It’s a tough housing market out there. If you’ve been trying to sell your home, you know that already. So what can you do to get a leg up on your neighbors, who have their house on the market, too? The answer’s simple: Upgrade your garden!

Cottage garden - cottage house

This cottage-style garden complements the home’s exterior, and the colorful plants are welcoming, as well as attractive.

Photo Credit: Sarah Landicho

Hanging baskets

Add some lush hanging baskets for a quick burst of eye-popping color.

Photo Credit: Sarah Landicho

Attractive backyard seating

Don’t forget your back yard – a cozy place to relax can give potential homebuyers a feel for how they can use the space.

Photo Credit: Sarah Landicho

Townhouse rain garden

A colorful rain garden out front helps set this townhome apart from others for sale in the neighborhood.

Photo Credit: Sarah Landicho

Minimal landscaping

A minimal landscape like this might mean minimal interest in your home.

Photo Credit: Sarah Landicho

House with vertical elements

The woody plants offer structure to this front garden, while the blooming perennials up the walkway add a punch of color and curb appeal.

Photo Credit: Sarah Landicho

No doubt you’re busy – getting your house ready and cleaned (and keeping it that way) to show to potential buyers seems like an endless job.
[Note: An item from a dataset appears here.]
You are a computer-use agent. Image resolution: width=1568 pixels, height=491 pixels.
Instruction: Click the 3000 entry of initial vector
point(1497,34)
But don’t forget about your home’s exterior. After all, it’s the first impression visitors have. And not only is curb appeal at the top of the list when it comes to what homebuyers look for in a landscape, for many people, a neglected yard implies a neglected home.

So where do you start? First, clean up your existing landscape. You need to streamline your yard the same way you streamline the inside of your home. Make the time to get outside and care for your lawn and manage weeds. Put down new mulch to spruce up your beds. Deadhead old blooms, and trim back and shape shrubs that may have become rangy or overgrown. Pull out any old, unhealthy-looking plants.

Once your yard’s cleaned up, analyze what you’ve already got growing in your landscape. Does your garden offer four-season interest? Depending on when your home is on the market – and for how long – you’ll want something to brighten the outdoor surroundings year-round. Think spring-blooming bulbs (which should be planted in fall); flowering trees and shrubs; vibrant summer annuals or vines; pots of autumn containers; and stands of ornamental grass or other plants that offer winter interest. If you’re lacking any of these beauties, consider investing in them during the planting season.

Next, step back and look at your home as if you were seeing it for the first time. Does your chain-link fence look a little chincy? If you don’t have the budget (or desire) to replace it altogether, consider dressing it up with some quick-growing morning glory vine. Do your window wells stick out like sore thumbs? Cover them a bit with some low-growing evergreens, like a groundcover juniper such as Juniperus horizontalis. (Some of the cultivars are bluish in color or very pretty.) Want to disguise how narrow your home is? To give a wider look to a house, try horizontally branched or fountain-shaped plants like dogwood, viburnum, ornamental grasses or beautyberry (among others). By taking a critical look at your home, you might be able to find some quick, fairly inexpensive – yet still beautiful – ways to fix or disguise the issues.

And don’t forget your grass! If it’s been dry and you’ve been too busy to care for the lawn, get out there and try to correct the problems. Worn-out grass is like worn-out carpeting: It turns people off – especially prospective buyers. Lush, green growth says “welcome home” far better than crispy, suffering turf. So renovate your lawn. If it’s beyond repair, consider installing sod for instant impact. Seeding is also an option, or maybe some good “weed and feed” is what’s called for. If you just don’t know what your lawn needs – or don’t have the time – call in the experts.

Now that you’ve got the basics down, don’t go running off to the nearest garden center just yet. It’s easy to get carried away upgrading your landscape, so take the time to set a budget and determine what’s most important to you for selling your home, keeping the upcoming seasons in mind. Consult your real estate agent for advice, too – he or she can help assess what might be off in your yard and let you know what “look” tells to sell best in your neck of the woods. Yes, it’s definitely more expensive to add structural woody elements to your yard than it is to add a few brightly colored annuals or perennial containers in key spots. So figure out what will have the most impact for reasonable cost – a little can go a long way if you spend it right!

Once your budget is set, take that trip to your local garden center. Check around and see what’s in bloom and what’s appropriate for the season. And don’t be afraid to ask for suggestions. Some garden centers offer free design services as long as you purchase your plants from them, so bring in your garden measurements and pictures, too. Share your ideas, as well as your spending limit.

If you just don’t have the time to upgrade your garden yourself, hire professional help. Yes, it costs more than doing it on your own, but if you want to get your landscape spiffed up in a jiffy, it’s a good way to go – and hopefully you’ll get a good return on your investment.

It’s true: Curb appeal means a lot when it comes to selling your house. It’s a reflection on your home, as well as an easy way to boost property value. And it’s the first thing perspective buyers notice when they pull up the driveway. So make sure you make the right move when selling your home – upgrade your garden!